What this task involves:
A word-for-word repetition of all the entries is needed.

Segment Start: Data for analysis

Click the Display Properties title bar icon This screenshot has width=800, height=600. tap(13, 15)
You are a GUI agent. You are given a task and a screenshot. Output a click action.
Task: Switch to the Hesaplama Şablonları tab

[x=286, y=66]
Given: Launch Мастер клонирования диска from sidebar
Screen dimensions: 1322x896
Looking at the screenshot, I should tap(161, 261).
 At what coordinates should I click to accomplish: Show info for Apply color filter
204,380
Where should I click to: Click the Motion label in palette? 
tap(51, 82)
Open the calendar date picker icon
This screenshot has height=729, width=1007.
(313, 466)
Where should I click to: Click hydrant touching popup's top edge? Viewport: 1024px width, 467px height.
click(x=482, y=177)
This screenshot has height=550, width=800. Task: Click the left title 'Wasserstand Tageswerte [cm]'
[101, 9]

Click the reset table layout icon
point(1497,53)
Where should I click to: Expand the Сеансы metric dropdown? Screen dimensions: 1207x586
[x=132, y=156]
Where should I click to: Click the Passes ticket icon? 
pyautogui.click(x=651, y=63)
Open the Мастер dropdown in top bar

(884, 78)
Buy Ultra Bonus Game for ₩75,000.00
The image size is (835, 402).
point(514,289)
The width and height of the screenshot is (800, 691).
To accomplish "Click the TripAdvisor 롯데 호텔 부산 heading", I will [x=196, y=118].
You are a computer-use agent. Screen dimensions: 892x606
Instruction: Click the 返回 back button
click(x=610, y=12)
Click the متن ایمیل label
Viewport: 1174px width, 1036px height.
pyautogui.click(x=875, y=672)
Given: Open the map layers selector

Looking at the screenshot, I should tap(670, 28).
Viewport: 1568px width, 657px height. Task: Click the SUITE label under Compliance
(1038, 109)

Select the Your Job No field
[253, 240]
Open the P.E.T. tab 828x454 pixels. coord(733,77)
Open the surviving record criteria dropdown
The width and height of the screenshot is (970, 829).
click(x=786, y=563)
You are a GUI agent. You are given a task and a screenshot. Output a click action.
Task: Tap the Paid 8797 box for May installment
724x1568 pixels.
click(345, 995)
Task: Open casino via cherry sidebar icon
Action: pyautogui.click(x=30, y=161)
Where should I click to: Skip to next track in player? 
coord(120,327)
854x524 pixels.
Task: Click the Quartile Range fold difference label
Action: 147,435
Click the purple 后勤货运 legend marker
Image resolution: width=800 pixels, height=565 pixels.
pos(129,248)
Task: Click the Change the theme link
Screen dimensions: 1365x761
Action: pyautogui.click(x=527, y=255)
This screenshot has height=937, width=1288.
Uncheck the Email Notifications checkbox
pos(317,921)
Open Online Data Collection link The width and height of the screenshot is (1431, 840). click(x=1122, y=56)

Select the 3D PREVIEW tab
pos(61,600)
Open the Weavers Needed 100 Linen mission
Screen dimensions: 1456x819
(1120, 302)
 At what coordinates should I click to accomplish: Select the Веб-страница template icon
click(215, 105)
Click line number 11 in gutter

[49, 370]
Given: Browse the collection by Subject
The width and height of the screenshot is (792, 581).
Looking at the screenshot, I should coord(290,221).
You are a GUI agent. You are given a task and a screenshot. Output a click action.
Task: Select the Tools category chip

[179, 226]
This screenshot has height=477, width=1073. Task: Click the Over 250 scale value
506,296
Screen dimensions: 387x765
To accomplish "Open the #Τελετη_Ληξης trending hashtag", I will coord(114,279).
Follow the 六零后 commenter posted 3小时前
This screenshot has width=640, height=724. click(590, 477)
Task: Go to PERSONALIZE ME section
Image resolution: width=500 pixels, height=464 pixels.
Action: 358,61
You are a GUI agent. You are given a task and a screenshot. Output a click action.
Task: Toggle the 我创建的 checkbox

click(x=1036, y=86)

Segment End: Data for analysis

Written answer:
Click the Display Properties title bar icon This screenshot has width=800, height=600. tap(13, 15)
You are a GUI agent. You are given a task and a screenshot. Output a click action.
Task: Switch to the Hesaplama Şablonları tab

[x=286, y=66]
Given: Launch Мастер клонирования диска from sidebar
Screen dimensions: 1322x896
Looking at the screenshot, I should tap(161, 261).
 At what coordinates should I click to accomplish: Show info for Apply color filter
204,380
Where should I click to: Click the Motion label in palette? 
tap(51, 82)
Open the calendar date picker icon
This screenshot has height=729, width=1007.
(313, 466)
Where should I click to: Click hydrant touching popup's top edge? Viewport: 1024px width, 467px height.
click(x=482, y=177)
This screenshot has height=550, width=800. Task: Click the left title 'Wasserstand Tageswerte [cm]'
[101, 9]

Click the reset table layout icon
point(1497,53)
Where should I click to: Expand the Сеансы metric dropdown? Screen dimensions: 1207x586
[x=132, y=156]
Where should I click to: Click the Passes ticket icon? 
pyautogui.click(x=651, y=63)
Open the Мастер dropdown in top bar

(884, 78)
Buy Ultra Bonus Game for ₩75,000.00
The image size is (835, 402).
point(514,289)
The width and height of the screenshot is (800, 691).
To accomplish "Click the TripAdvisor 롯데 호텔 부산 heading", I will [x=196, y=118].
You are a computer-use agent. Screen dimensions: 892x606
Instruction: Click the 返回 back button
click(x=610, y=12)
Click the متن ایمیل label
Viewport: 1174px width, 1036px height.
pyautogui.click(x=875, y=672)
Given: Open the map layers selector

Looking at the screenshot, I should tap(670, 28).
Viewport: 1568px width, 657px height. Task: Click the SUITE label under Compliance
(1038, 109)

Select the Your Job No field
[253, 240]
Open the P.E.T. tab 828x454 pixels. coord(733,77)
Open the surviving record criteria dropdown
The width and height of the screenshot is (970, 829).
click(x=786, y=563)
You are a GUI agent. You are given a task and a screenshot. Output a click action.
Task: Tap the Paid 8797 box for May installment
724x1568 pixels.
click(345, 995)
Task: Open casino via cherry sidebar icon
Action: pyautogui.click(x=30, y=161)
Where should I click to: Skip to next track in player? 
coord(120,327)
854x524 pixels.
Task: Click the Quartile Range fold difference label
Action: 147,435
Click the purple 后勤货运 legend marker
Image resolution: width=800 pixels, height=565 pixels.
pos(129,248)
Task: Click the Change the theme link
Screen dimensions: 1365x761
Action: pyautogui.click(x=527, y=255)
This screenshot has height=937, width=1288.
Uncheck the Email Notifications checkbox
pos(317,921)
Open Online Data Collection link The width and height of the screenshot is (1431, 840). click(x=1122, y=56)

Select the 3D PREVIEW tab
pos(61,600)
Open the Weavers Needed 100 Linen mission
Screen dimensions: 1456x819
(1120, 302)
 At what coordinates should I click to accomplish: Select the Веб-страница template icon
click(215, 105)
Click line number 11 in gutter

[49, 370]
Given: Browse the collection by Subject
The width and height of the screenshot is (792, 581).
Looking at the screenshot, I should coord(290,221).
You are a GUI agent. You are given a task and a screenshot. Output a click action.
Task: Select the Tools category chip

[179, 226]
This screenshot has height=477, width=1073. Task: Click the Over 250 scale value
506,296
Screen dimensions: 387x765
To accomplish "Open the #Τελετη_Ληξης trending hashtag", I will coord(114,279).
Follow the 六零后 commenter posted 3小时前
This screenshot has width=640, height=724. click(590, 477)
Task: Go to PERSONALIZE ME section
Image resolution: width=500 pixels, height=464 pixels.
Action: 358,61
You are a GUI agent. You are given a task and a screenshot. Output a click action.
Task: Toggle the 我创建的 checkbox

click(x=1036, y=86)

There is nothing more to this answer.